What types of materials?

The types of materials that are distributed as Open Educational Resources are usually those that have been previously used in a class-room setting, or designed for a purely online or in a blended learning context. They may be materials for activities or labs, full courses, games, lecture notes, lesson plans, teaching and learning strategies, video recorded lectures, or images and illustrations. The audience for these materials may be lecturers (which is primarily the case) or may be students or even parents or administrators.

What type of licences?

Open Educational Resources are usually licenced so that they may be easily re-used within a non-commercial educational content (ie not re-sold). Many licences allow for ‘re-mixing’ which means that they may be adapted and enhanced to suit differing institutional contexts and student cohorts.
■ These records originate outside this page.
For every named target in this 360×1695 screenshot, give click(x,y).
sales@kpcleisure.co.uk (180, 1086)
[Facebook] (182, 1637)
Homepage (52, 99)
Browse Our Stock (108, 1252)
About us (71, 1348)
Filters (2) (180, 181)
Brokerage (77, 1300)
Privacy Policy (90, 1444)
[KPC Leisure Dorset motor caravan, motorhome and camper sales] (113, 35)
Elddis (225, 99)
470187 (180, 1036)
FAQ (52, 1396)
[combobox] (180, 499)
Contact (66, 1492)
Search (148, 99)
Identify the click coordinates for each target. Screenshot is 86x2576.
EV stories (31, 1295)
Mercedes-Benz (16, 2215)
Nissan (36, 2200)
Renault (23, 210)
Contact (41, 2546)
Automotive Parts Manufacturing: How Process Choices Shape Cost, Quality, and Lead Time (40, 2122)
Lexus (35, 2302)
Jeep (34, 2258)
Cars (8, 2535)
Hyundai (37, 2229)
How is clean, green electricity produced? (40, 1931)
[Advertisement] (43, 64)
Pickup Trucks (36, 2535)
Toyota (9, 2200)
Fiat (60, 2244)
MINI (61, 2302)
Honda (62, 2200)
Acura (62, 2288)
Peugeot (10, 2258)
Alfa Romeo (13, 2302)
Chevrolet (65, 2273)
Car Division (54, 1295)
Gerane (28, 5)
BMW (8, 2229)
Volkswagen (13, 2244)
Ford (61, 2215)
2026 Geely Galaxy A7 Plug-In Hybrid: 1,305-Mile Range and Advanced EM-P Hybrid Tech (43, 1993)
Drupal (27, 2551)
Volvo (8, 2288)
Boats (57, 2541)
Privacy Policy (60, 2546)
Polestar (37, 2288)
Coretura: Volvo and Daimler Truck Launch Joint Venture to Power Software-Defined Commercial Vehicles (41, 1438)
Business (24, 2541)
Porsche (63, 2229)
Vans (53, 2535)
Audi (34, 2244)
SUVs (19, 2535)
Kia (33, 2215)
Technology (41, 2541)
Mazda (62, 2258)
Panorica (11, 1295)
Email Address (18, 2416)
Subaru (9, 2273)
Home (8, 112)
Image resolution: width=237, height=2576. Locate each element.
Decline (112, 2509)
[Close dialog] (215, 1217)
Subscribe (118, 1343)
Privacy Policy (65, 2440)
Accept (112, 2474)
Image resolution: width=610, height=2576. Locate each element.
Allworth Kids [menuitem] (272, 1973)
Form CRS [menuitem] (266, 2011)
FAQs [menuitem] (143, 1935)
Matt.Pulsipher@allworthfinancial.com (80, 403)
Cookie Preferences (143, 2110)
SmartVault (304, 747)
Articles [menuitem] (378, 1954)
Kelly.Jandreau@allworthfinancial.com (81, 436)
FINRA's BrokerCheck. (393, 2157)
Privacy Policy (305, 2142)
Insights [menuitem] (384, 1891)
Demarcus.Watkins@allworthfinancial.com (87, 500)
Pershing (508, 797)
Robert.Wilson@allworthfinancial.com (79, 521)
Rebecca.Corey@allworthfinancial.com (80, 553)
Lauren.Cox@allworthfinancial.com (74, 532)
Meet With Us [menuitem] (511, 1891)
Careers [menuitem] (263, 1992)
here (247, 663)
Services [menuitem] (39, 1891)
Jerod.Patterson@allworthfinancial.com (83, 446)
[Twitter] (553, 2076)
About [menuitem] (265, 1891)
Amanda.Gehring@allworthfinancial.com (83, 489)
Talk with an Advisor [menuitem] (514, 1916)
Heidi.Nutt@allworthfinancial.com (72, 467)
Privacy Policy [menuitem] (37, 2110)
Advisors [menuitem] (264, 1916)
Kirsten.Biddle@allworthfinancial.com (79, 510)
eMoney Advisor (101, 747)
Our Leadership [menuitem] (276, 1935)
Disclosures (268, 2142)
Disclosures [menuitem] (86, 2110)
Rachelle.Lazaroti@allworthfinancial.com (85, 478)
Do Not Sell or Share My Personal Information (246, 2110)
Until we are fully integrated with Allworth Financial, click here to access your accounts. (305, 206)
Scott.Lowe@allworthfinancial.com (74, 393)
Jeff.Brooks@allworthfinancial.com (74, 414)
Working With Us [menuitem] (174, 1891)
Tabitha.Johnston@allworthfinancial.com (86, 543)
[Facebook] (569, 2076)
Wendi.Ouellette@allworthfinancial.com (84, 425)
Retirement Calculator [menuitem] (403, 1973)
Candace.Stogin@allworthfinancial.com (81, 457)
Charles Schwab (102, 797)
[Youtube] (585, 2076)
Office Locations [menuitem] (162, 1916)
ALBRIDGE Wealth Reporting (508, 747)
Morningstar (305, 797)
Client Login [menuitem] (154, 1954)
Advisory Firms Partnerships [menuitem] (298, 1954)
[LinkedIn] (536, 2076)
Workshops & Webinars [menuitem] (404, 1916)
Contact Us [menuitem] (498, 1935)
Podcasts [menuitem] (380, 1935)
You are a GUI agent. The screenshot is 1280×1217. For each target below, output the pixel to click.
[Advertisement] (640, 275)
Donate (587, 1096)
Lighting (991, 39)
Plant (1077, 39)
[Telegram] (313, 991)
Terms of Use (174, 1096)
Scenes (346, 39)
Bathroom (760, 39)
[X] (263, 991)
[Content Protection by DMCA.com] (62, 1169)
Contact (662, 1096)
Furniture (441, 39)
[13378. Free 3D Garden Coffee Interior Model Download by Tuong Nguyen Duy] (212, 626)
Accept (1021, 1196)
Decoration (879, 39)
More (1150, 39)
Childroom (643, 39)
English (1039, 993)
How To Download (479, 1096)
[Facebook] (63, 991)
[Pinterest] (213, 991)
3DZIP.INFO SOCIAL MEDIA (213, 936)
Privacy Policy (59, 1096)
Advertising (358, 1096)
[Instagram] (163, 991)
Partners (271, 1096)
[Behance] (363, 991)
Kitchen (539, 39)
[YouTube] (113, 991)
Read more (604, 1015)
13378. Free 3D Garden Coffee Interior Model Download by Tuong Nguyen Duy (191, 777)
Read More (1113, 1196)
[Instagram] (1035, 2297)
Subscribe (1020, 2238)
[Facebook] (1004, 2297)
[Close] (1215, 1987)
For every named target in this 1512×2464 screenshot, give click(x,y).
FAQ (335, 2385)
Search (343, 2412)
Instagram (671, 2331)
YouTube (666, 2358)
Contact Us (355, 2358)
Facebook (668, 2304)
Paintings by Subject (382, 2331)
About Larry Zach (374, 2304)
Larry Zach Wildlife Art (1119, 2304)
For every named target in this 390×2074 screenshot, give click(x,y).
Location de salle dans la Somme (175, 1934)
Some licences only allow for sharing and re-use and no major revision (ie. ‘read the fine print’) and many are available within the certain educational copyright regime of the particular country (ie. ‘educational use of copyrighted material’ provisions). Attribution is always an important consideration, meaning that the materials taken from OER repositories must be acknowledged so that the original creators of the work are credited.

Where are OER found?

Many OER repositories are available on the open web, such as the OER Commons project or Connexions. The repositories may be run by volunteers or through paid employees on project funding provided by a university or funding agency. Although projects such as OER Commons and Connexions were designed specifically for OER, broader definitions of the term may include projects such as the Internet Archive or even Wikipedia. OER repositories may also exist at a university level to be maintained either by the university library or through the team responsible for the university Leaning Management System (LMS). Leaner Management Systems such as Desire2Learn have inbuilt repositories so that course content may be deposited and shared at a school, faculty, or institutional level (or open to the broader community).

What are the archival (technical) standards?

When OER materials are places into a repository, metadata and archival standards need to be associated with them so that they may be easily located, archived and shared in a meaningful way. SCORM (Sharable Content Object Reference Model) is a common way in which objects may be described, zipped-up into a package and re-used by different Learner Management Systems (LMS). Succinctly, SCORM is a ‘package of lessons’ that are bundled together so as to be understood by the LMS. What this means for educators, is that when placing OER materials into a repository, the correct ‘meta-data’ (data about data) is required about the material; usually inputted through a form to demarcate the type of materials and subjects addressed.

What are the archival (teaching) standards?

Many OER resources are likewise aligned with the teaching standards that may exist in different institutions or jurisdictions. The resources available are often aligned through a peer-assessment of the OER’s utility, quality of explanation, or quality of technical interactivity. The value of this for educators is the certainty that OER resources are of high quality and currency and purposefully meet teaching challenges.